Color value. The degree of lightness or darkness of a color is indicated by its value. Each pure hue on the Color Wheel has an assigned value. For instance, yellow is naturally light, while violet is darker. A color can be a tint, tone or shade, depending on the level of white, gray or black mixed with it. Tints are considered high-value colors because they are lighter than their natural color and reflect more light with the white that has been added. For instance, adding white to the pure color blue creates a lighter tint called baby blue. Colors containing gray, such as slate blue, are considered a tone. A shade, such as midnight blue, has a low value because it appears darker than the natural blue color, and black has been added, which absorbs more light.

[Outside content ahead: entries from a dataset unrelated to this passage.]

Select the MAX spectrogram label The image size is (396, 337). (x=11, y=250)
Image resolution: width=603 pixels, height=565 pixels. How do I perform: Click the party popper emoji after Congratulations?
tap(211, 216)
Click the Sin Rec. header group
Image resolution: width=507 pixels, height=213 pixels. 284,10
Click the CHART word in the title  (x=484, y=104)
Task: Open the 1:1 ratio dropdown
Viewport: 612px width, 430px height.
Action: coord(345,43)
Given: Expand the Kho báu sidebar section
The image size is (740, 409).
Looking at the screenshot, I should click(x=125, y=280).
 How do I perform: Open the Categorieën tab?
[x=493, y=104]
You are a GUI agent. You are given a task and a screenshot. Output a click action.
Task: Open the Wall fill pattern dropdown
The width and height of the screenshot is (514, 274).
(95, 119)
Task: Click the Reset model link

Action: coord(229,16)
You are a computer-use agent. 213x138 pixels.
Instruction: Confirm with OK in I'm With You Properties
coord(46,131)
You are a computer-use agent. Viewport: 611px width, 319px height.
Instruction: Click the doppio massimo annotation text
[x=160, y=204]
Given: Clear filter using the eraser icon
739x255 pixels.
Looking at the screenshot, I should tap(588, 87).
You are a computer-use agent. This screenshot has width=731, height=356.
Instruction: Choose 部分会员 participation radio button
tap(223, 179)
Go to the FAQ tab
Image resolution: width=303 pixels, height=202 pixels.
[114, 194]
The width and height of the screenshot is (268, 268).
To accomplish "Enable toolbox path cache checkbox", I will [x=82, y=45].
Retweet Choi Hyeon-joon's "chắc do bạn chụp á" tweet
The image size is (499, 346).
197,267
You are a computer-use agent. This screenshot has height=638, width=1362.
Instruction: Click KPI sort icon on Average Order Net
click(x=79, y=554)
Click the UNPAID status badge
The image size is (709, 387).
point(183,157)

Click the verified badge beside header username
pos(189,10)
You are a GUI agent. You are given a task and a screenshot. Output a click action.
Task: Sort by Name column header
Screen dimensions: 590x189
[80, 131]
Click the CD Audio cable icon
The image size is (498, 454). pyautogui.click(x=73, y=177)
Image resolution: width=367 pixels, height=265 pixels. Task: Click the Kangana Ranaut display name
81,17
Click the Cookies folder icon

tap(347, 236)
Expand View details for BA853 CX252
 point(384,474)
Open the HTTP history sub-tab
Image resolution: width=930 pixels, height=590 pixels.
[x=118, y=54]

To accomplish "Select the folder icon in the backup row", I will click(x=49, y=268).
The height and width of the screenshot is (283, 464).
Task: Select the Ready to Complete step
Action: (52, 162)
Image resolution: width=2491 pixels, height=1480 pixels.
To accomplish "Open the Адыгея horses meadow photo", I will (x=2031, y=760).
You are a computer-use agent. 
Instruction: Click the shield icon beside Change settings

Tips. Mix tints, tones and shades with various color values to create dramatic contrast or to complement subtly.

• Close color value contrasts in tones or shades have a sophisticated flair, are calming to work in and do not tire the eye. Strong value contrasts fight for visual attention, can become irritating over time, and are best used as accent colors and in smaller proportions.

• Tints have a stimulating effect on the mind and body, and uplift the mood. To make a room appear larger and to add visual interest, accent with decorations in various tints, or consider painting one wall in a tint while covering the other walls with a tone or shade.

• Tones are neutral in color, harmonize well and do not call attention to themselves. Flooring or clothing pieces often are designed in tones for this reason.